Stadia games are not native Linux games. They are not Linux games any more than a PS4 gamer can say they are playing BSD games on their console simply because it's OS was based on BSD. If a game has released on Stadia but not available on Linux outside of it then it is not a Linux game.

CatKiller 7 Jun

ShmerlThat's because they had no experts for it. Increasingly they have them now.

They'll (hopefully - I've said myself that more general competence will be a good outcome from Stadia) have people that can make a game run on one Linux configuration, with help from Google. That might translate into game devs being able to use the Steam runtime with help from Valve. Game devs throwing themselves straight into the wild-and-wooly Linux ecosystem through GOG, when GOG don't care about Linux and won't give them any help, is a stretch too far.

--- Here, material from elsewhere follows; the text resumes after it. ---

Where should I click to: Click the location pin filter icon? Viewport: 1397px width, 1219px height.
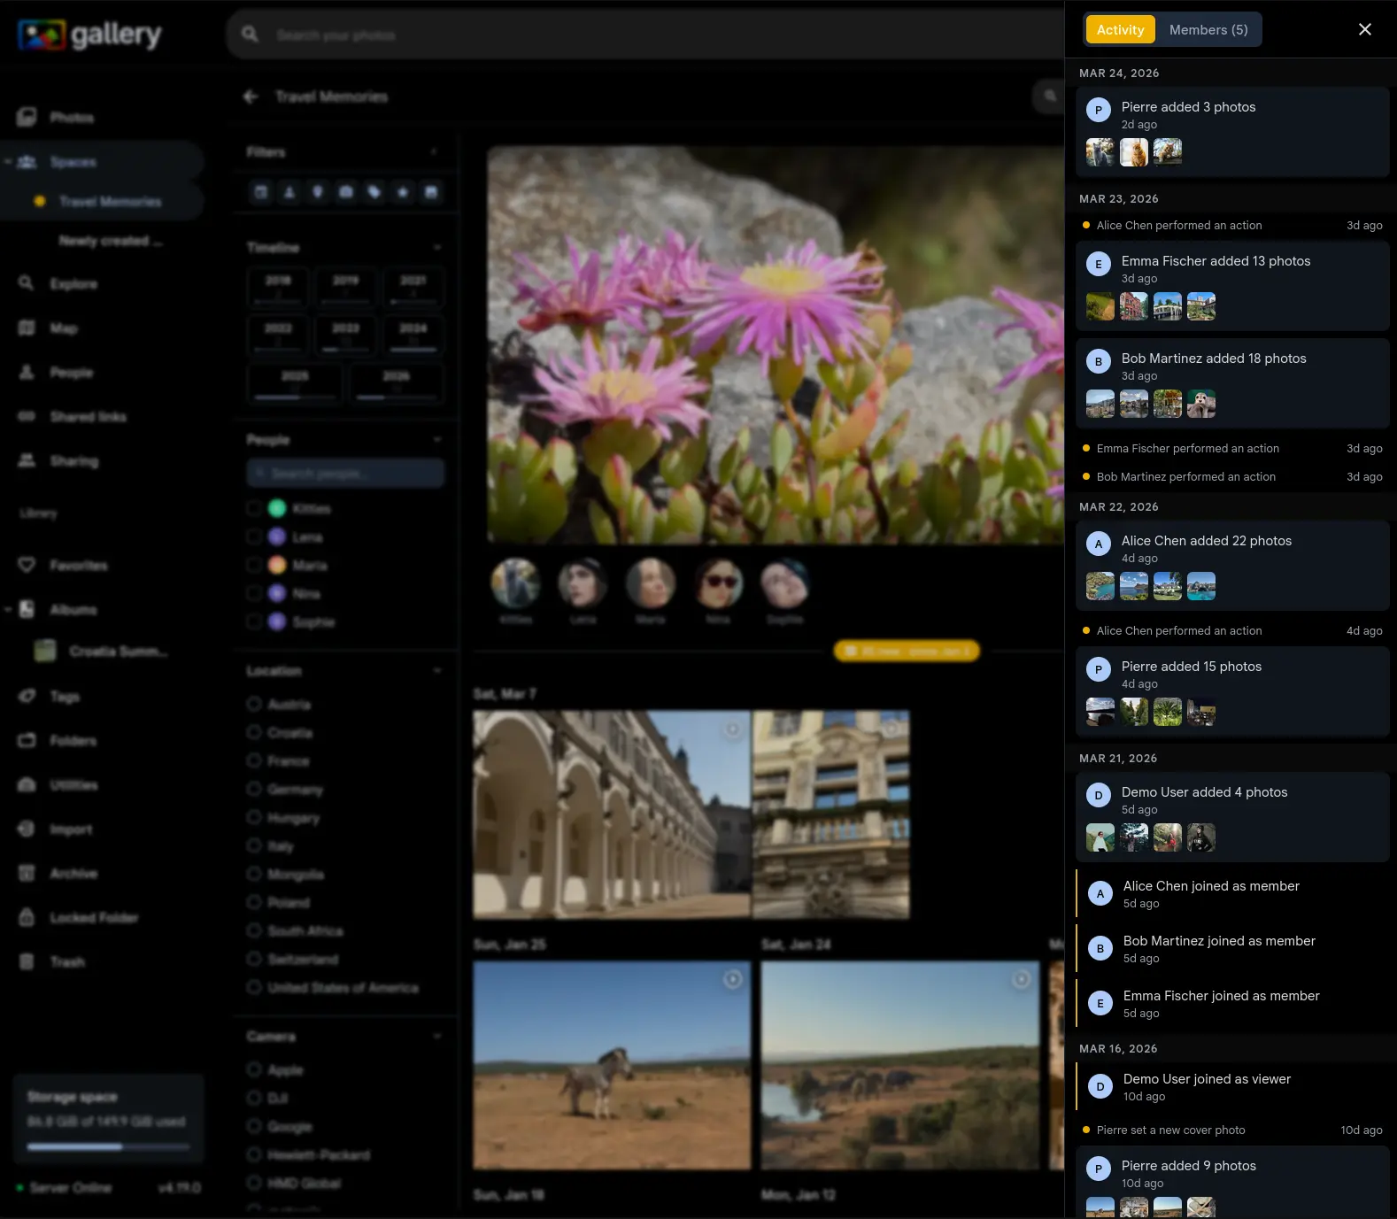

Feral not being able to make supporting Linux gamers financially sustainable is a bad thing. What we want is for game devs to realistically look at the costs and benefits of supporting us and say to themselves, "yes, that is profitable. We'll do that." Even if they do that, most of them won't be on GOG.

CatKiller 7 Jun

ShmerlIncreasingly they have them now, so the support is not a problem for them.

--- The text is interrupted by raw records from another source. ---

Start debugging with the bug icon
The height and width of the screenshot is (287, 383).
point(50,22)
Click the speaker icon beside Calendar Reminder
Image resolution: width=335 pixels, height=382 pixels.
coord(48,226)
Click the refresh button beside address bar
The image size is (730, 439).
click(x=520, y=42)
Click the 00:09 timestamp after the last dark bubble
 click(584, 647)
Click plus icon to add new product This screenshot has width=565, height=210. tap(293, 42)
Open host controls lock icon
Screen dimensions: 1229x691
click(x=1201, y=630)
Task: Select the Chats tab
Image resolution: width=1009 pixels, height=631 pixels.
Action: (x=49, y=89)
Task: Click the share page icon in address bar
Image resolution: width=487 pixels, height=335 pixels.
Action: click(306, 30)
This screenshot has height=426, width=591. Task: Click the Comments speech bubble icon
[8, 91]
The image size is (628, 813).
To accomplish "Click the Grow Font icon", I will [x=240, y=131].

The support is all the problem.

Shmerl 7 Jun

PublicNuisanceStadia games are not native Linux games. They are not Linux games any more than a PS4 gamer can say they are playing BSD games on their console simply because it's OS was based on BSD. If a game has released on Stadia but not available on Linux outside of it then it is not a Linux game.

Stadia developers are Linux developers. So these big studios have them now. Before they didn't have them. Whether they want to release for Linux or not is another question, but in the past when they wanted, they had to work with someone like Feral to do it. Today - not anymore.

Last edited by Shmerl on 7 June 2020 at 6:57 am UTC

Shmerl 7 Jun

CatKillerFeral not being able to make supporting Linux gamers financially sustainable is a bad thing

It's not a bad thing. It just means the previous business model became obsolete these days. They can do something else. Like I said, for example make their own games.

CatKillerThe support is all the problem.

Skilled support is a problem. Now they have someone to address it or they are training these people in-house. I see it as a much better situation, than studios looking for external experts.

Last edited by Shmerl on 7 June 2020 at 7:02 am UTC

CatKiller 7 Jun

Shmerl
CatKillerFeral not being able to make supporting Linux gamers financially sustainable is a bad thing

It's not a bad thing. It just means the previous business model became obsolete these days. They can do something else. Like I said, for example make their own games.

CatKillerThe support is [i]all the problem.

Skilled support is a problem. Now they have someone to address it.

Of course it's a bad thing. Your wish to buy your games on GOG has blinded you to the realities of the situation.

Making games for Linux is no harder than making games for Windows. Lots of people manage it. You'll likely need to learn different tools, but it's fundamentally the same stuff.

Making your games work on Linux from the start makes making games easier: you have another path to finding bugs, which makes your game better faster. You avoid platform-specific assumptions. The people who can do this already do.

For all the rest, they have one platform that they're familiar with and they can bludgeon their code to work on other fixed platforms if the market share has made the tools that will do that for them widely available and easy to use. Sturgeon's Law applies to game devs just as much as everything else.

They are absolutely terrified of ballooning support costs from supporting "all the fragmented Linux environments." They don't understand it, they don't use it, and their normal habits make things way harder for them and increase their costs from the start. Soothing those fears is the service that Feral provides: "your costs will never be higher than our fee and our royalty from all the extra sales we generate." If Feral, with their years of experience, can't keep that profitable, then what chance do green devs, who are likely to cock up at least one thing, have of making the case that it's viable for their company?

Support costs are what scare them, and losing Feral will scare them more.